The Labour Party MP told right-wing U.K. news outlet GB News that she is calling for the ban in order to stop what she described as a “huge avalanche of violence towards women and girls.”
Asato called choking content “insidious” and claimed that it has led to “a huge increase” in the practice in “everyday relationships.”
“About 40% of men say that they have choked a woman during sex and similar numbers of women say that they have as well,” Asato said in the interview. “Also, this is leading to things like spitting, slapping — all things that actually many women say they don’t want, they don’t consent to — so technically, that’s criminal.”
Asato explained that, should she be successful in passing the proposed law, the British media regulator Ofcom would be empowered to levy “really big fines” or initiate criminal proceedings against sites or platforms that make choking content available online.
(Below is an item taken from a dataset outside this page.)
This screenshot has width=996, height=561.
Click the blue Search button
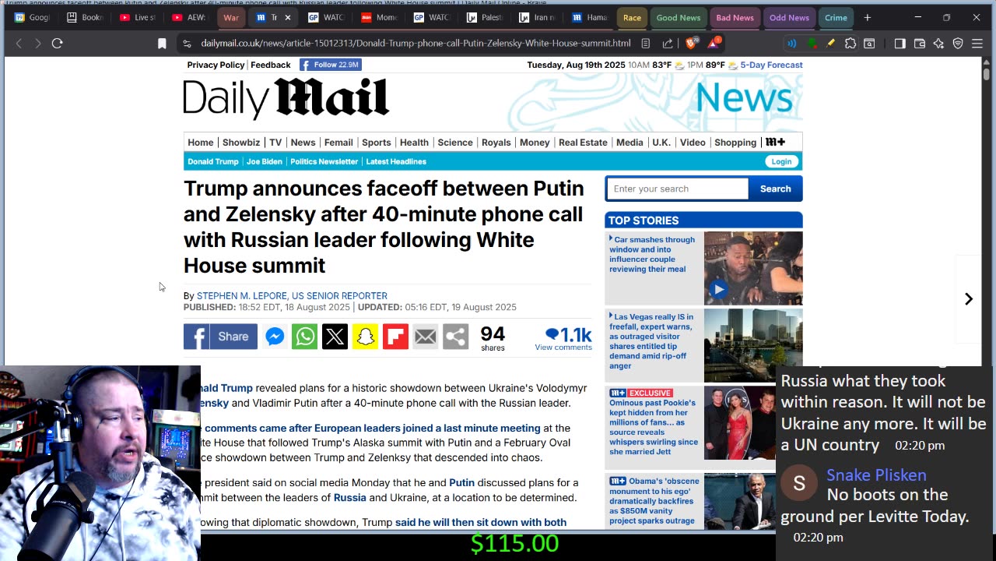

Asked whether she opposes nonviolent consensual pornography, Asato responded, “I don’t have any problem with that at all, and I’m certainly not here to be a moralist. What I’m really concerned about is the damaging impact it has in the real lives of women and girls in relationships.”
Earlier this year, a “pornography review” initiated under the conservative government of former U.K. Prime Minister Rishi Sunak recommended banning any adult content deemed “degrading, violent and misogynistic” — including material showing choking, aka “non-fatal strangulation.”
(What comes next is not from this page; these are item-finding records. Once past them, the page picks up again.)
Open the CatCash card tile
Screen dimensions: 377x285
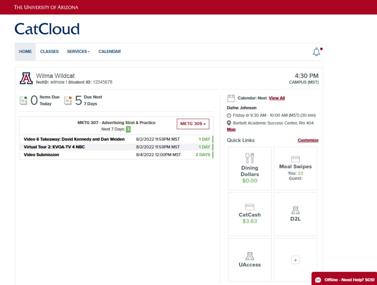point(250,214)
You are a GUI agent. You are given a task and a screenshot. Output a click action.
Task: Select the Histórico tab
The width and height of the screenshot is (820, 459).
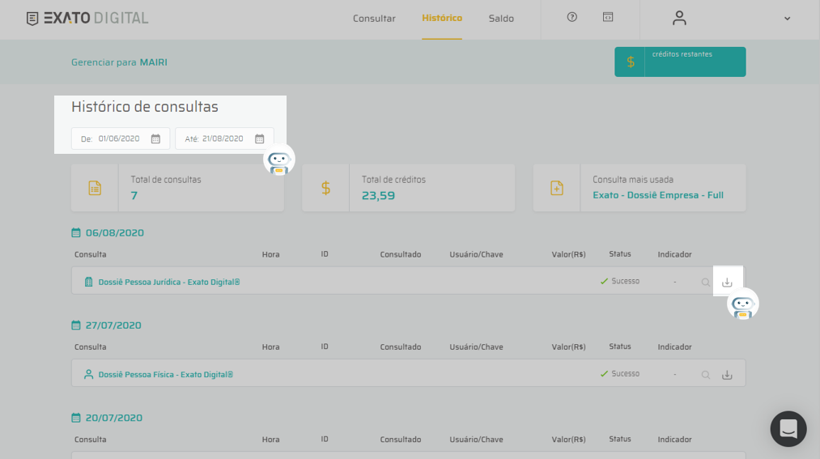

Responding to that report, the U.K.’s Department for Science, Innovation and Technology stated, “There is increasing evidence that ‘choking’ is becoming a common part of real-life sexual encounters despite the significant medical dangers associated with it. The government will take urgent action to ensure pornography platforms, law enforcement and prosecutors are taking all necessary steps to tackle this increasingly prevalent harm.”
Recommendations such as banning adult content that features choking reflect media porn panics fueled by the talking points of anti-porn crusaders. In October 2024, one of Europe’s leading right-wing publications, the European Conservative, published an editorial calling for a total ban on all pornography, which the author justified by attributing a supposed epidemic of sexual choking to men imitating the pornography they watch.
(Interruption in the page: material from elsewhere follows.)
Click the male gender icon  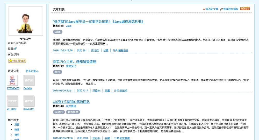pyautogui.click(x=16, y=48)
In February, responding to the recommendations of the U.K. pornography review, Free Speech Coalition Director of Public Policy Mike Stabile told XBIZ, “This isn’t about protecting women, it’s about policing desire. Consent should be the central factor in determining what is legal, not what offends a government official.”
European director, performer and sex work activist Paulita Pappel told XBIZ at the time that such measures “will disproportionately harm smaller, independent productions, making it even harder to create and distribute diverse content — ultimately depriving the public of authentic representation and cultural diversity in adult media.”